Start of Exercise inputs

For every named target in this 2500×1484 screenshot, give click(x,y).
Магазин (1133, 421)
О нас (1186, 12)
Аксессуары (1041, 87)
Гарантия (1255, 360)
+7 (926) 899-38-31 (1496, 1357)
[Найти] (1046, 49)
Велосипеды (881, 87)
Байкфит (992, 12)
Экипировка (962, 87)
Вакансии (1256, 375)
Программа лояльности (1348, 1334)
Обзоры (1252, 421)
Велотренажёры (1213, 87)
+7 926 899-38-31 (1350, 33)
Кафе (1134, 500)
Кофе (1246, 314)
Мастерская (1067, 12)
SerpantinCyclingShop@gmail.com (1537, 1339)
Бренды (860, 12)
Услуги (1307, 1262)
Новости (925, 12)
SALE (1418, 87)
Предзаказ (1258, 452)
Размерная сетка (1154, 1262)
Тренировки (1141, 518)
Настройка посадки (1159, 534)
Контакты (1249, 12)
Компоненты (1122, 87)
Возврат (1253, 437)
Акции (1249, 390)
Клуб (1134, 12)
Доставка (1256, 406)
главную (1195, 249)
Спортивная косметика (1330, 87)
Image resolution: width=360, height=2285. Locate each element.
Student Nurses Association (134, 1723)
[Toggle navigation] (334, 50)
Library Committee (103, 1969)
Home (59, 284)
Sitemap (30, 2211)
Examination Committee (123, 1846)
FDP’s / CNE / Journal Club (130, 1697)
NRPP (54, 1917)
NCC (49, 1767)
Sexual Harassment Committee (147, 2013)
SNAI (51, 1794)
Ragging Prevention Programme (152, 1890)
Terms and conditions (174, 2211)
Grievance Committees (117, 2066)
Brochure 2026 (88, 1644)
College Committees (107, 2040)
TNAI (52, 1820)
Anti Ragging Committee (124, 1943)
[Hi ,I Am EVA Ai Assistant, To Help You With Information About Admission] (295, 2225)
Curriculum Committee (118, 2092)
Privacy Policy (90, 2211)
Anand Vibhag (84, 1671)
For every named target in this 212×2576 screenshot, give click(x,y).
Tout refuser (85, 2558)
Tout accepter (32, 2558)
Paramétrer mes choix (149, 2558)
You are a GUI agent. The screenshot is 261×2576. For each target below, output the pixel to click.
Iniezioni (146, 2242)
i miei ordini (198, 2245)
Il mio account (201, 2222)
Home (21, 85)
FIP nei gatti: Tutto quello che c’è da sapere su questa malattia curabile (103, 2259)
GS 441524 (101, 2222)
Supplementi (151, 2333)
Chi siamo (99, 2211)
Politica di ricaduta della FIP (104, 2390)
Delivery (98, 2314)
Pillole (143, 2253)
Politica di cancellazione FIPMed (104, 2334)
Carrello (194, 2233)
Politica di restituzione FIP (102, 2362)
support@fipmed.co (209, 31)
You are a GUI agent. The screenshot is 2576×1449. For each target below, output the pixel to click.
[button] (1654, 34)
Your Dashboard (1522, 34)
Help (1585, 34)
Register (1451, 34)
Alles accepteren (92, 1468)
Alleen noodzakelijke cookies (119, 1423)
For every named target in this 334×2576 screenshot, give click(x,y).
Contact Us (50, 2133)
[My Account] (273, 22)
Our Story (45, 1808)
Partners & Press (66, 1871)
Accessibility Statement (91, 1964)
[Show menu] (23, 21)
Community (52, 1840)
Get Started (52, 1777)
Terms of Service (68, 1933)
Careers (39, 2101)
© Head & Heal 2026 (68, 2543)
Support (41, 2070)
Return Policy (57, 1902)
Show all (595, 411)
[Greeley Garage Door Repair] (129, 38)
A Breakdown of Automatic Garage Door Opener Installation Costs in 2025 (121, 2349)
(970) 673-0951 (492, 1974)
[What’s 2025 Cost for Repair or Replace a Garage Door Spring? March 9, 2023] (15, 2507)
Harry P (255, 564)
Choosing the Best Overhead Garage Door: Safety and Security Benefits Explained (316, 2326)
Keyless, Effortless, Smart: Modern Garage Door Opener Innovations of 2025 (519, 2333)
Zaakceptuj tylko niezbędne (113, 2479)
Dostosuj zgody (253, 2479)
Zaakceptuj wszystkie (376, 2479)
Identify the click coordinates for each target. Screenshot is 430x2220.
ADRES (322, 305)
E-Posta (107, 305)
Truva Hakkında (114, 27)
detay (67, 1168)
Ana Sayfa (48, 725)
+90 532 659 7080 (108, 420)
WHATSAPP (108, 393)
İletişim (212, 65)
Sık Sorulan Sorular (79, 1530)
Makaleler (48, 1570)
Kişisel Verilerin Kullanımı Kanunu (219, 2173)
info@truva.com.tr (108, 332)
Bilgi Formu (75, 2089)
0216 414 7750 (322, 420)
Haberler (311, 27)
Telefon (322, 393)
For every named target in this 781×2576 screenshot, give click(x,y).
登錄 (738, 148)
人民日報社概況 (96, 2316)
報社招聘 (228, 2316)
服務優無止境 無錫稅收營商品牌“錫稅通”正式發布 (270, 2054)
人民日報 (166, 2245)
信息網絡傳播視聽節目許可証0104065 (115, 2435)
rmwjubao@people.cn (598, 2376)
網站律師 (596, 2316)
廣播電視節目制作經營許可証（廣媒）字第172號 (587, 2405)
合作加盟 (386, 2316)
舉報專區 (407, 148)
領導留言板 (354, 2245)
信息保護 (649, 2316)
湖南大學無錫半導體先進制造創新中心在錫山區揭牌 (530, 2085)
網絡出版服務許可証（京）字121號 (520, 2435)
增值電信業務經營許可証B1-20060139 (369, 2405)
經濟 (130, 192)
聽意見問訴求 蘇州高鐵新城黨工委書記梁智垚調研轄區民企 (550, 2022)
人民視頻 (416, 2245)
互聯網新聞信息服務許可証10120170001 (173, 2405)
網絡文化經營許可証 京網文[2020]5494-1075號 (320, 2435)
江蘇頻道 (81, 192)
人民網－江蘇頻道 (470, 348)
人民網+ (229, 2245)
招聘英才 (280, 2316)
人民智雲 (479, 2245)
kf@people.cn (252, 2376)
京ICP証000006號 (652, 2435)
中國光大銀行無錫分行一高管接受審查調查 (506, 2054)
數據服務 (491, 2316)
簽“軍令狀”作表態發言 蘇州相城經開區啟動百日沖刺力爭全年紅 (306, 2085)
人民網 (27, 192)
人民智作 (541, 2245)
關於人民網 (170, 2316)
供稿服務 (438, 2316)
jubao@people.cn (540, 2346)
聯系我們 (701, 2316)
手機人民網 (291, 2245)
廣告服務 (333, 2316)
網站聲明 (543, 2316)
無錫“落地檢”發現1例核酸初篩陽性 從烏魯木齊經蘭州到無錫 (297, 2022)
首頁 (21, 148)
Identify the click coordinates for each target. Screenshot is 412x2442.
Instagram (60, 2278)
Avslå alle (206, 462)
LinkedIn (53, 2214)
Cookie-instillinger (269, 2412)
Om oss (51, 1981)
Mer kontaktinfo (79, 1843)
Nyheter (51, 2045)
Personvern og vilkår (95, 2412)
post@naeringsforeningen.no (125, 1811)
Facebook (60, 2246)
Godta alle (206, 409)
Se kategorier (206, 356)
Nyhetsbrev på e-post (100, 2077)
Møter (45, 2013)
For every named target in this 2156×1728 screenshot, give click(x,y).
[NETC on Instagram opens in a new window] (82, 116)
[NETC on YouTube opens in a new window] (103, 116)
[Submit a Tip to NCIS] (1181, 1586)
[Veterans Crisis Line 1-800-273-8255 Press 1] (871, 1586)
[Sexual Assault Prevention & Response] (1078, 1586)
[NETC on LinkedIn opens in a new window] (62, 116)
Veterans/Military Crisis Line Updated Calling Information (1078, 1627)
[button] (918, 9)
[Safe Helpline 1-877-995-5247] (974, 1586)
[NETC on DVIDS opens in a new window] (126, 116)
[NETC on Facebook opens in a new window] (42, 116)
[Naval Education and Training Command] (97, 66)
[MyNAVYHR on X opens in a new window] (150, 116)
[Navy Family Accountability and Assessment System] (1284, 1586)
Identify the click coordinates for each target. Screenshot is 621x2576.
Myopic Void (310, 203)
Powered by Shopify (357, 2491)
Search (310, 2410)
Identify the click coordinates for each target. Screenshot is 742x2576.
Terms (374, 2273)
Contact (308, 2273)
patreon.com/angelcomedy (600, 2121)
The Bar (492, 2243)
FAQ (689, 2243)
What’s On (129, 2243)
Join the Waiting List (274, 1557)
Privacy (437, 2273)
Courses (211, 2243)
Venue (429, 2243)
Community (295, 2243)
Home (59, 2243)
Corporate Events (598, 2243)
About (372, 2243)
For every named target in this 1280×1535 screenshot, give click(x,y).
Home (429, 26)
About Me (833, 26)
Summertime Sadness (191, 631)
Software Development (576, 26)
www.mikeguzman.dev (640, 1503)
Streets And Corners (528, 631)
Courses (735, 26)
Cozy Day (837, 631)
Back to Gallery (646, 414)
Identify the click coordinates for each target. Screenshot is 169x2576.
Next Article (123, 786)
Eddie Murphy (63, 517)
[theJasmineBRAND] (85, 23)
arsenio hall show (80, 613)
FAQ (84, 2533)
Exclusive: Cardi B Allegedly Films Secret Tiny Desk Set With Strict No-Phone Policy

End of Exercise inputs

Task statement
The last part of the records is the answer, beginning at the line that holds "Next Article (123, 786)" and including the final line, repeated exactly.

Reply to the task
Next Article (123, 786)
Eddie Murphy (63, 517)
[theJasmineBRAND] (85, 23)
arsenio hall show (80, 613)
FAQ (84, 2533)
Exclusive: Cardi B Allegedly Films Secret Tiny Desk Set With Strict No-Phone Policy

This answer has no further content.